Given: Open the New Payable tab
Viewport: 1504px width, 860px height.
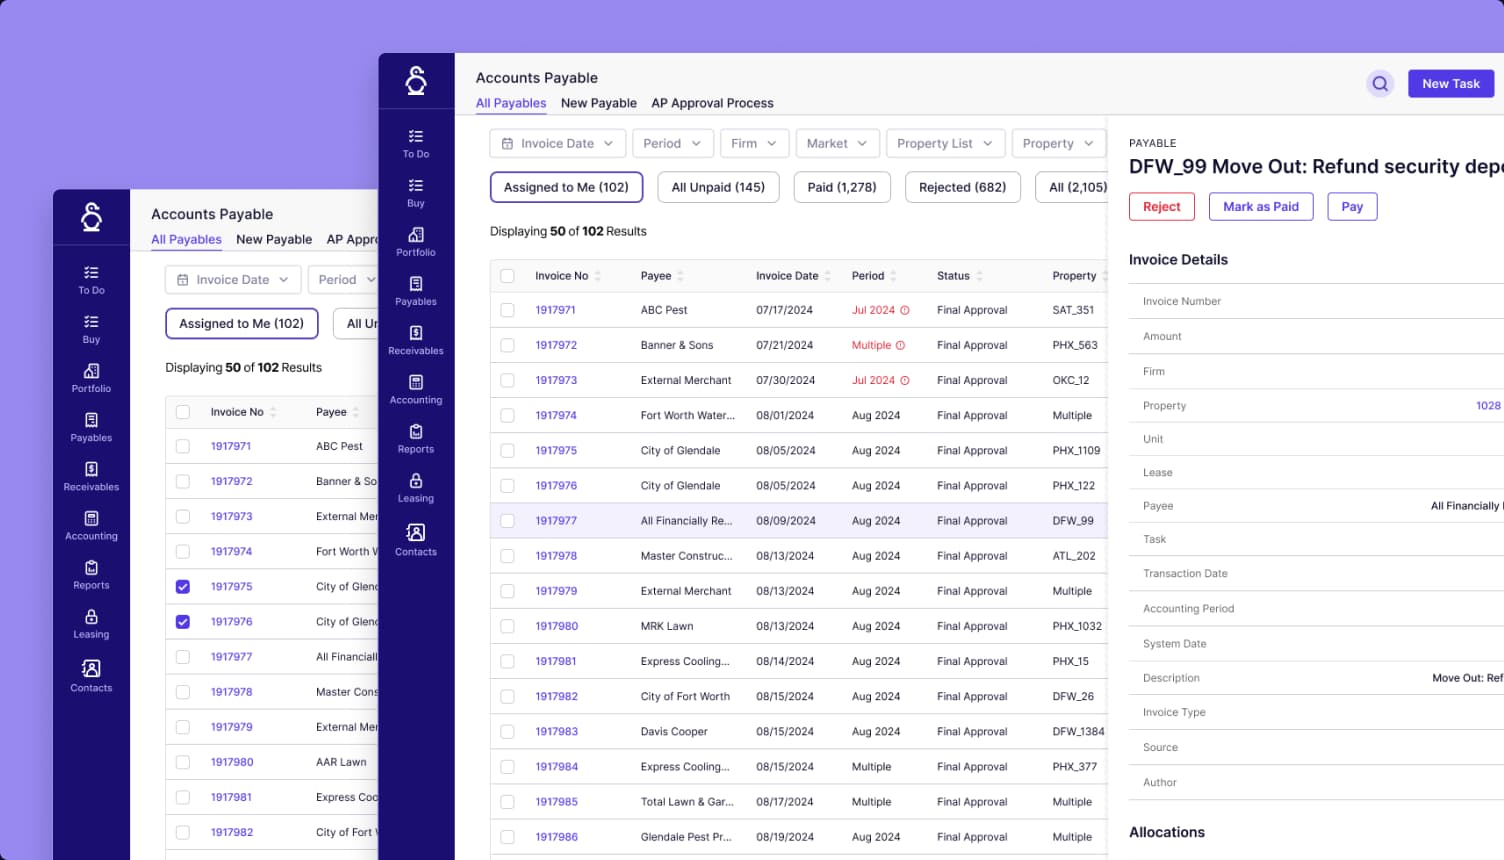Looking at the screenshot, I should (x=598, y=103).
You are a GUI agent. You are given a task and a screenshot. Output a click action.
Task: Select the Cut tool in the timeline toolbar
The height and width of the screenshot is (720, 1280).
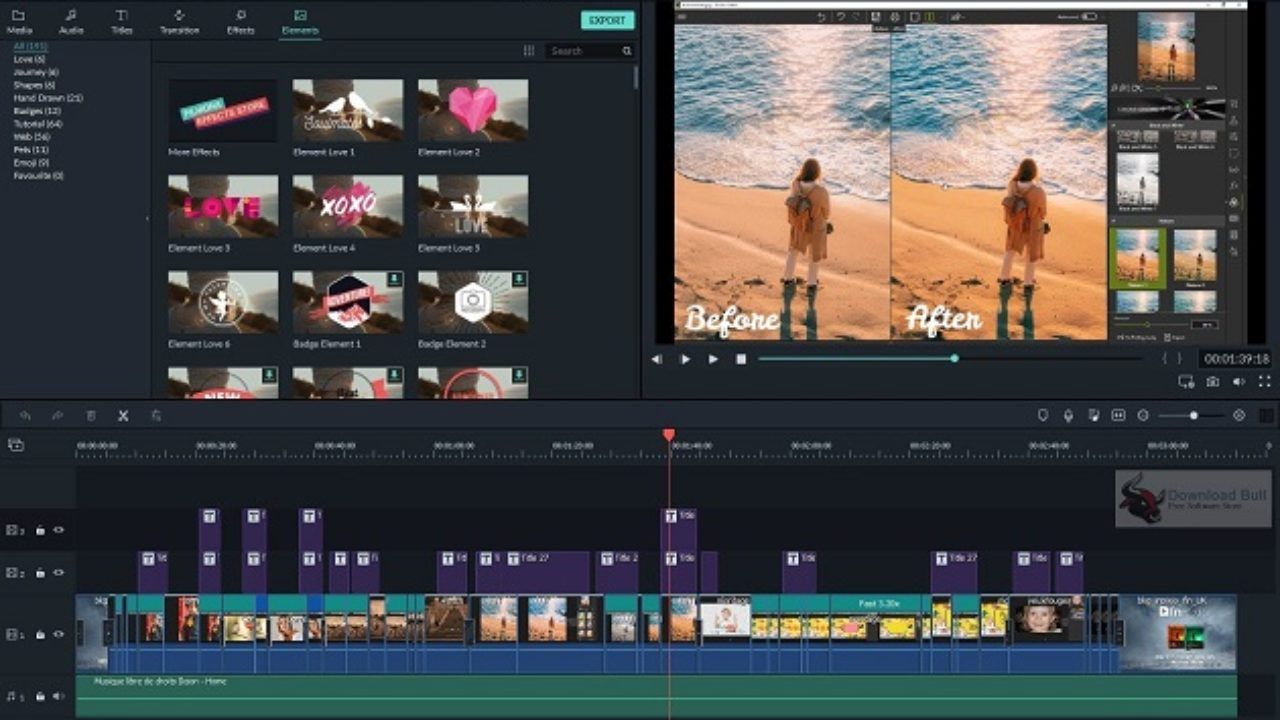(122, 416)
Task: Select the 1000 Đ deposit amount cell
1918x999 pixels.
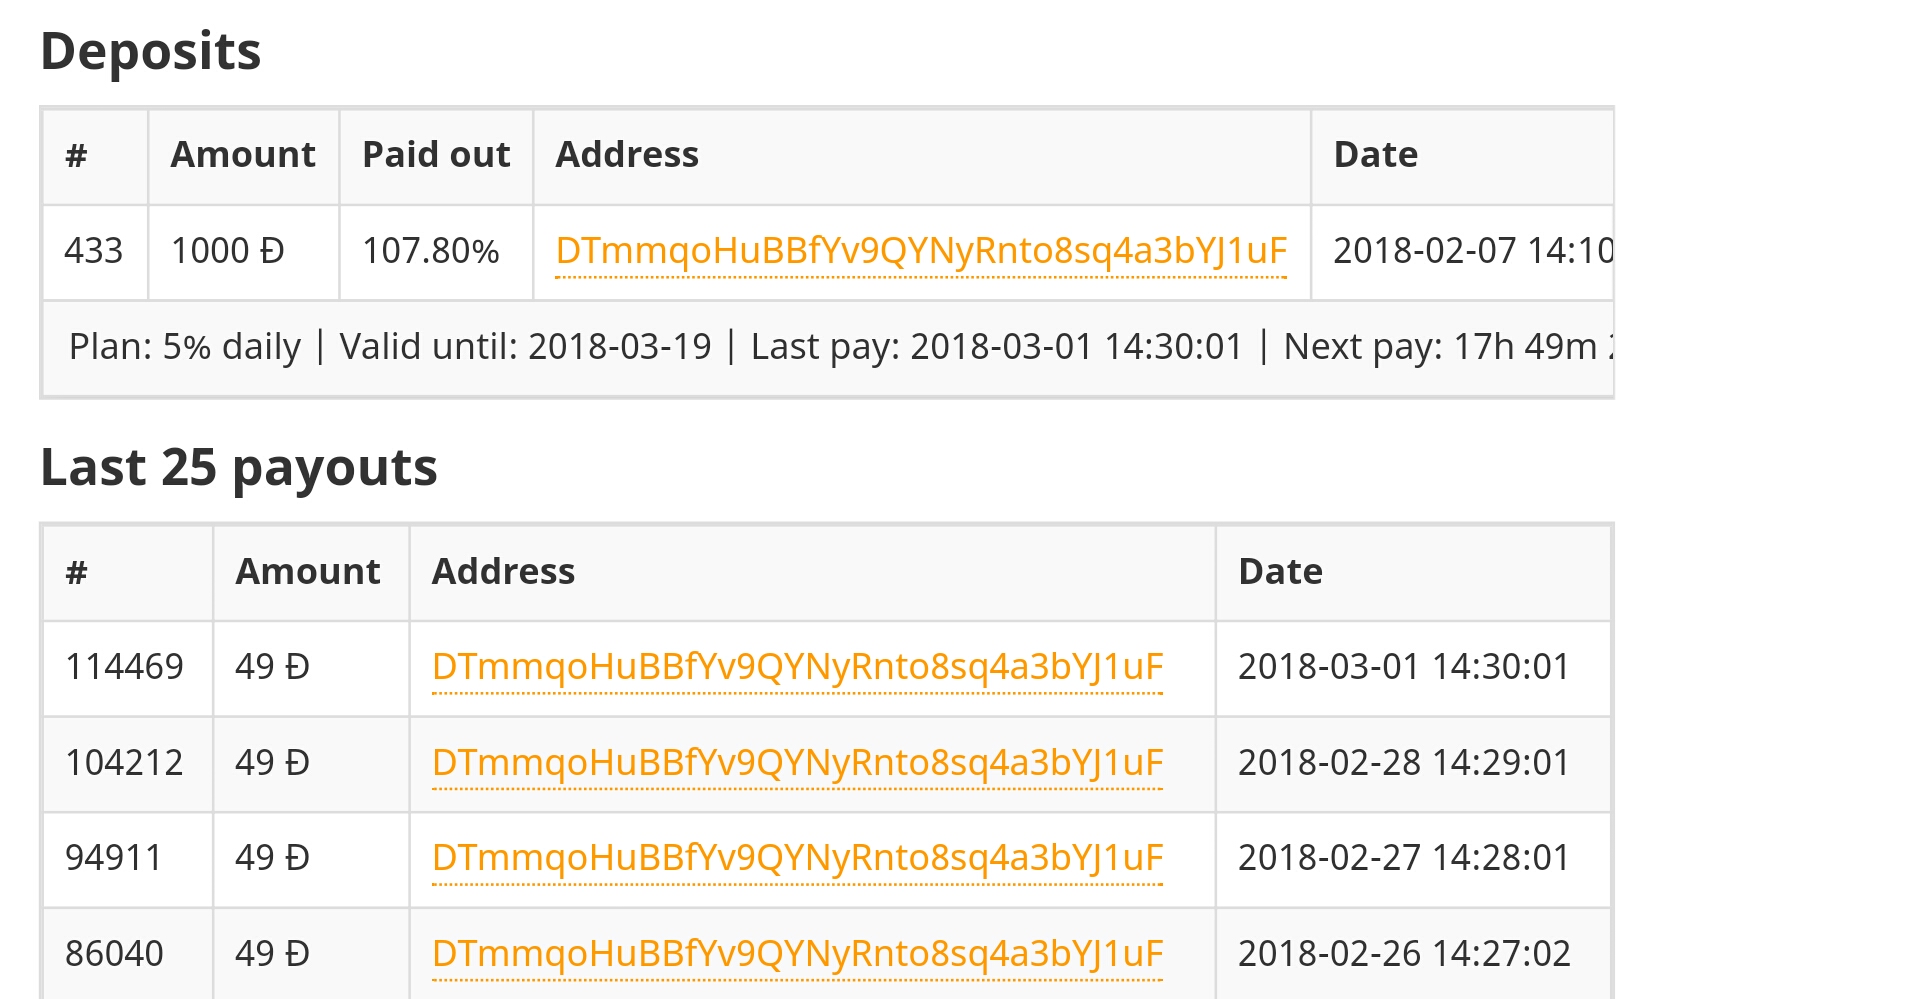Action: 243,251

| Task instructions |
Once you find the line with "Task: Select the 1000 Đ deposit amount cell", restate it and every later line of the data word for word, excluding the pictures.

| Completed exercise |
Task: Select the 1000 Đ deposit amount cell
1918x999 pixels.
Action: 243,251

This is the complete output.